走一步,便脱一件衣裳。走两步,便脱两件衣裳。
待到衣衫脱尽,芳华如数隐沉的时候,那一张只遗苍白的美丽面孔上早已是悲伤满布,羞愧难言。
“好,很好。洛凉真是够如联意!你还真的是联的好皇夫啊!哈哈!”拾起散落在地面上的衣服,诗晗然一件件的披在夜洛凉不着寸褛的身子上,笑意中含满嘲弄。
“来人呐!皇夫夜氏洛凉不守夫道,私恋他人,扰乱后宫朝治,有违纲常。今特革其一切封号,贬为侍君,谪居肃枫宫,无别赦昭令,不得砌砖改道,离宫半步!把人带走!”
挥了挥手袖,诗晗然背过身去,静静压下胸怀里的闷。
“皇上,如此天衣无缝的棋局不过是为了要把洛凉翻下马来,对吧。
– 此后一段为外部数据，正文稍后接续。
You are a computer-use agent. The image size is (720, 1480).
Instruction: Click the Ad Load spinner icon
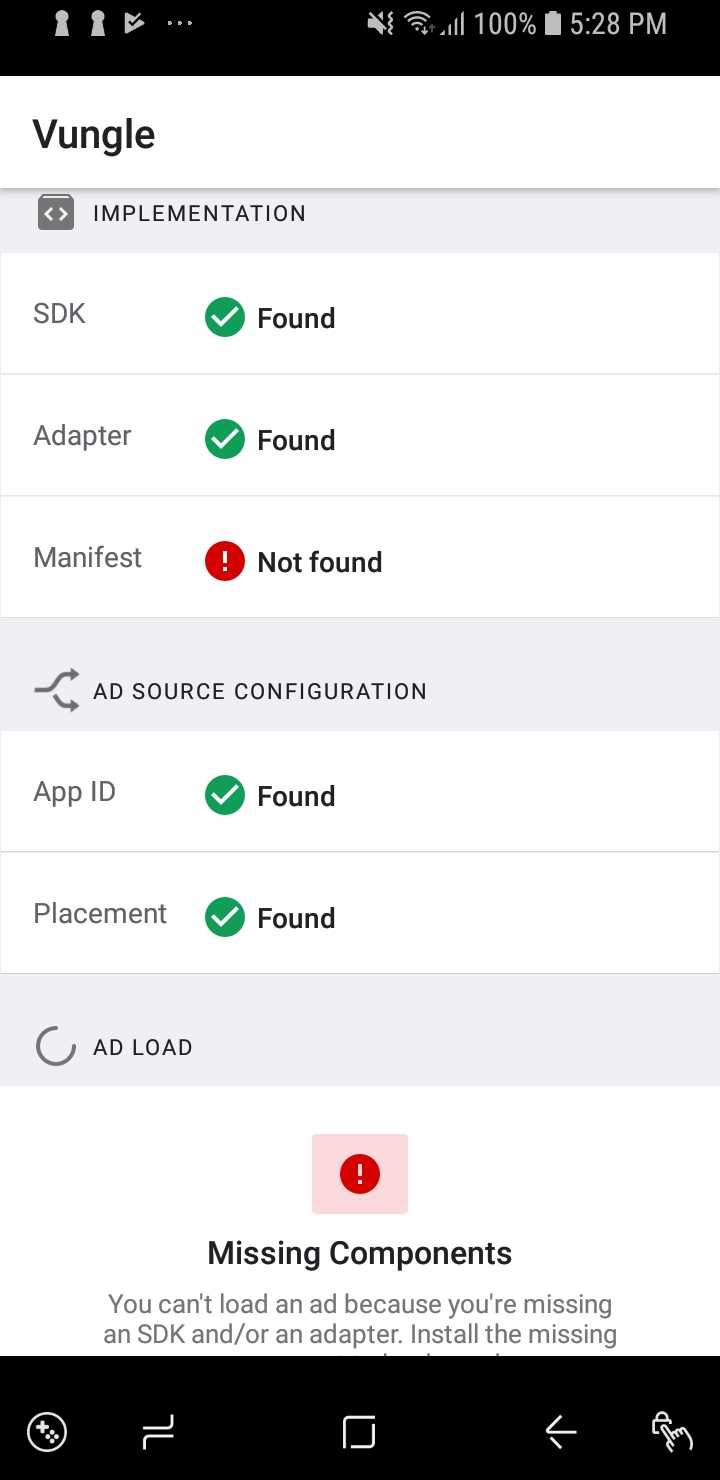[x=55, y=1046]
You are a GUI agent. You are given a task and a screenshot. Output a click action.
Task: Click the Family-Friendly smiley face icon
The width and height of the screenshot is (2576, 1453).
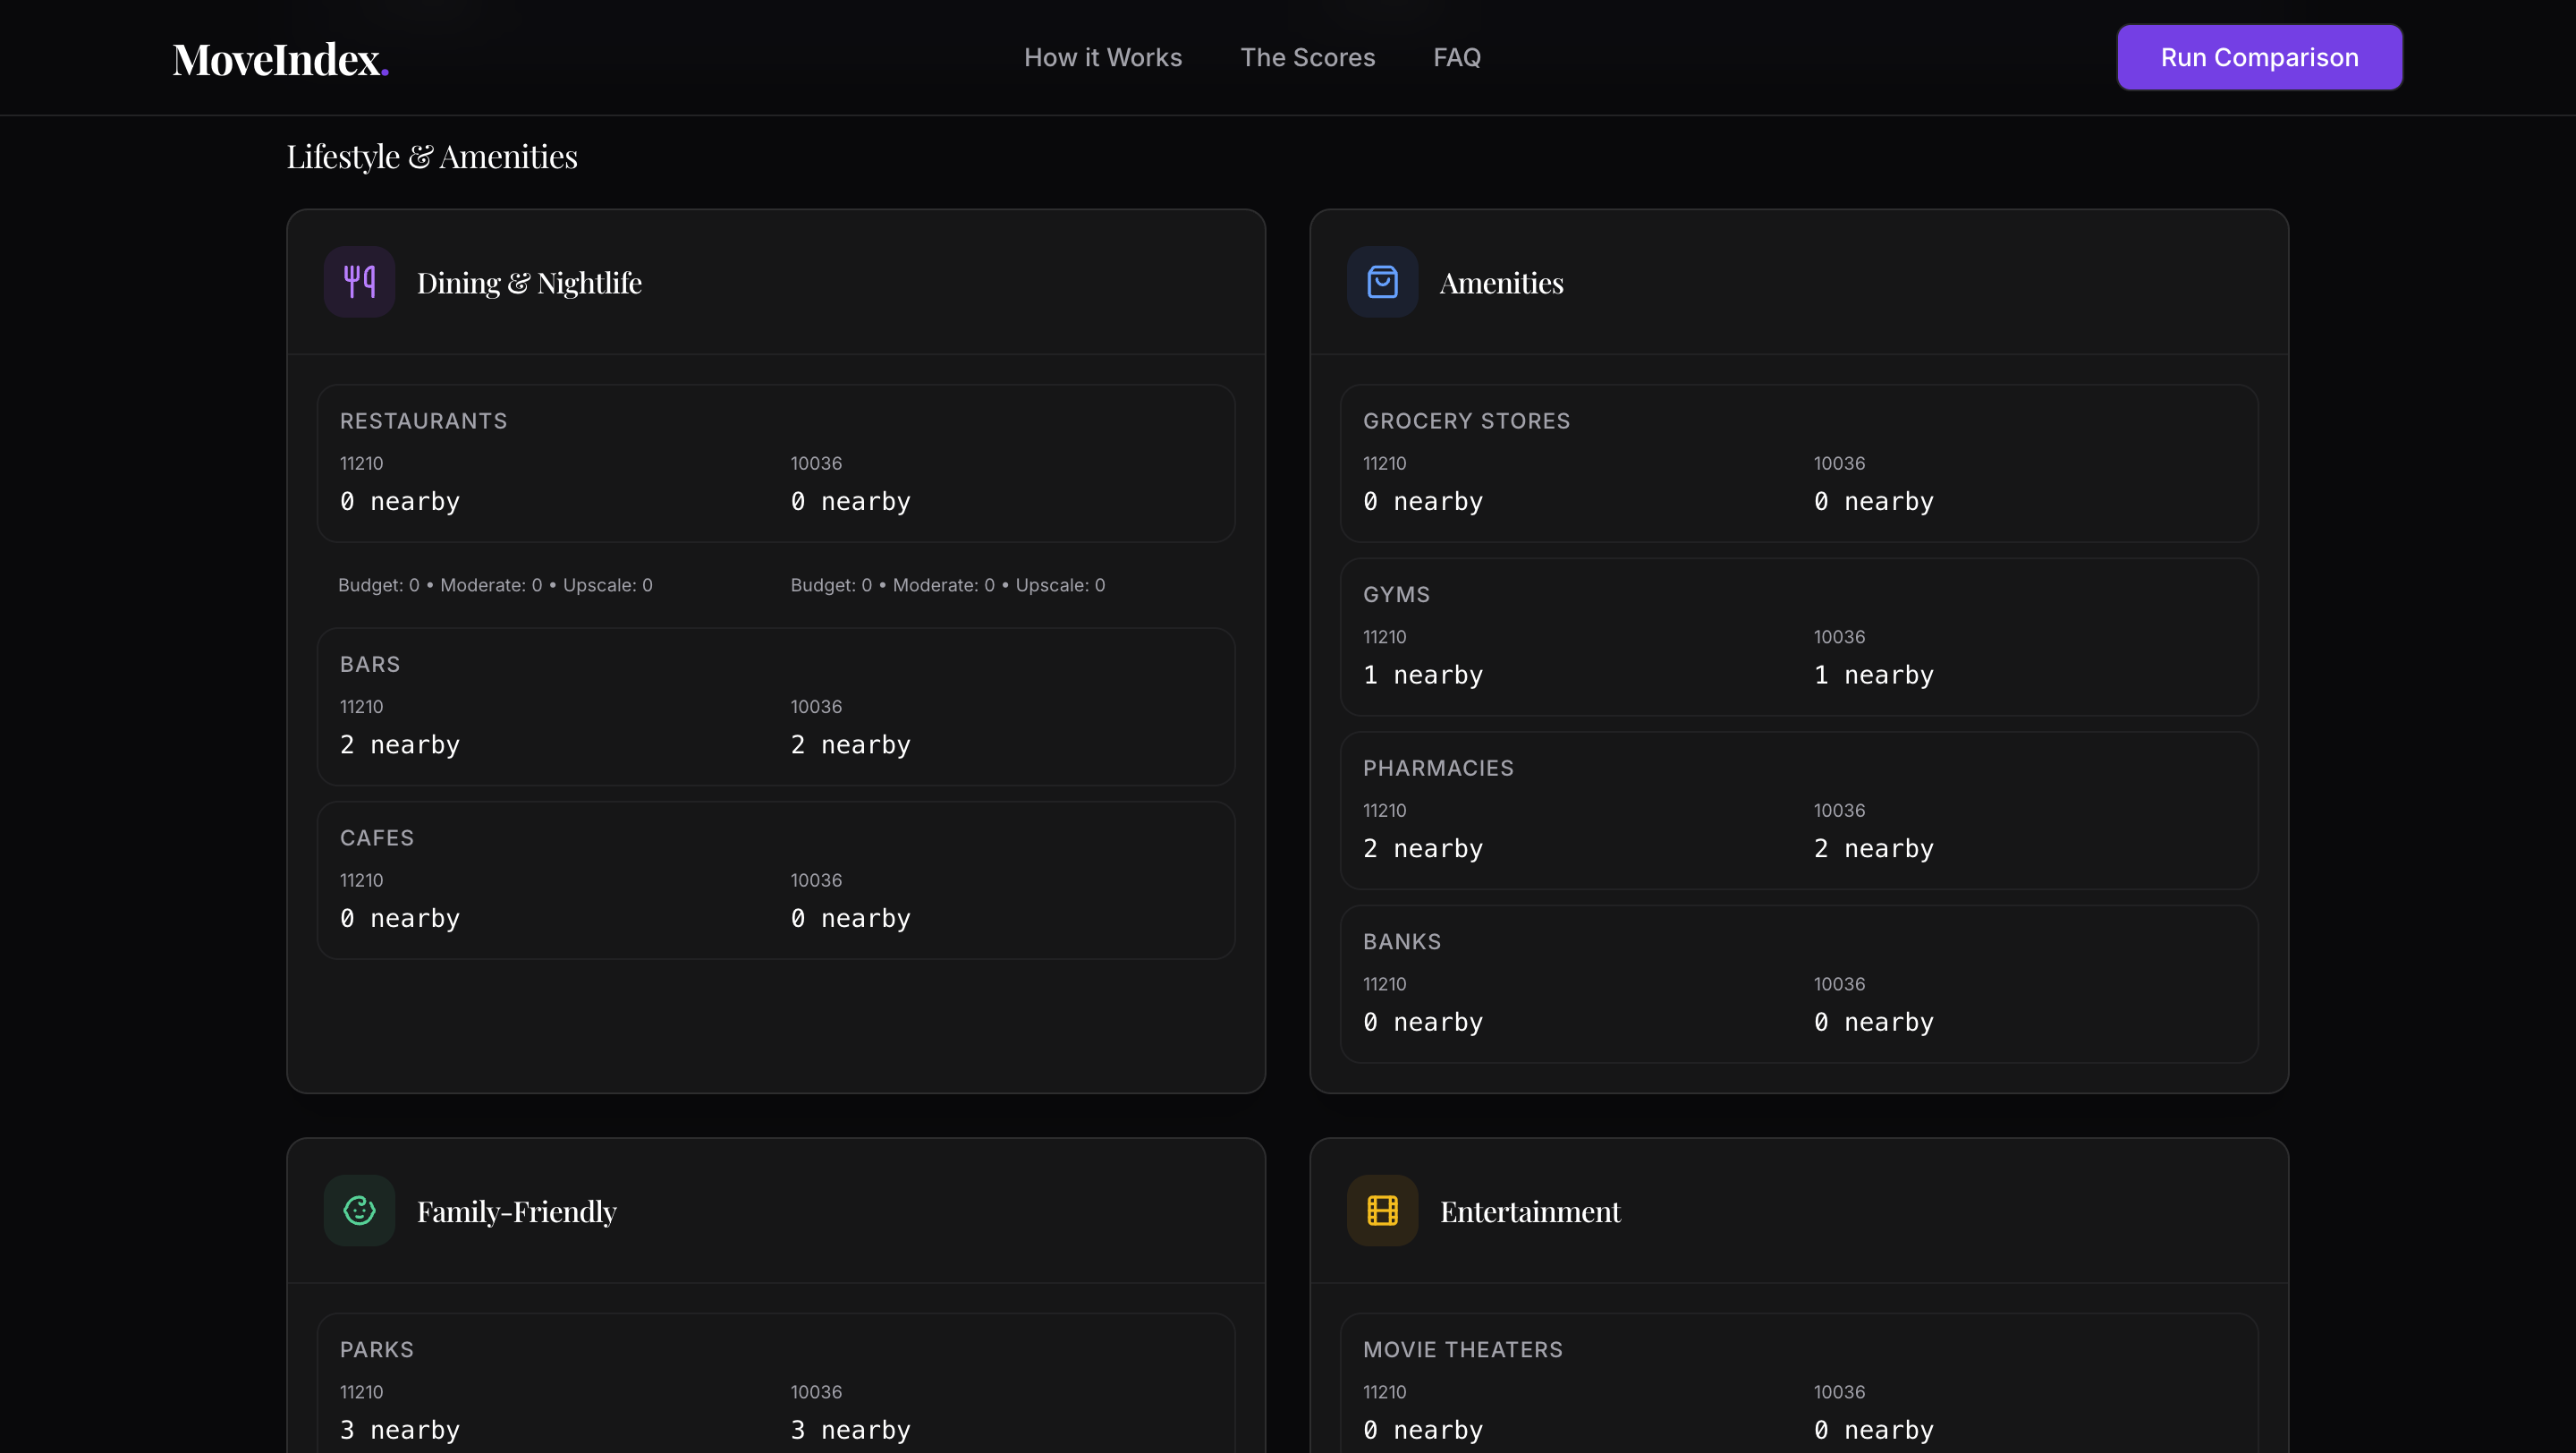click(358, 1210)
”
双手被前来押解的女婢紧紧套在锁板上,夜洛凉的意识里才恍然有了点醒悟的认知。
“还不把人带走?”背着身子的诗晗然没有转回头,只是黯淡了嗓门,沉沉呵斥着不敢挪动脚步的女婢。
“奴婢们尊旨!”殿下的四五个女婢赶忙应声回着,手中更是使了蛮力去拉扯站在原地不动的夜洛凉。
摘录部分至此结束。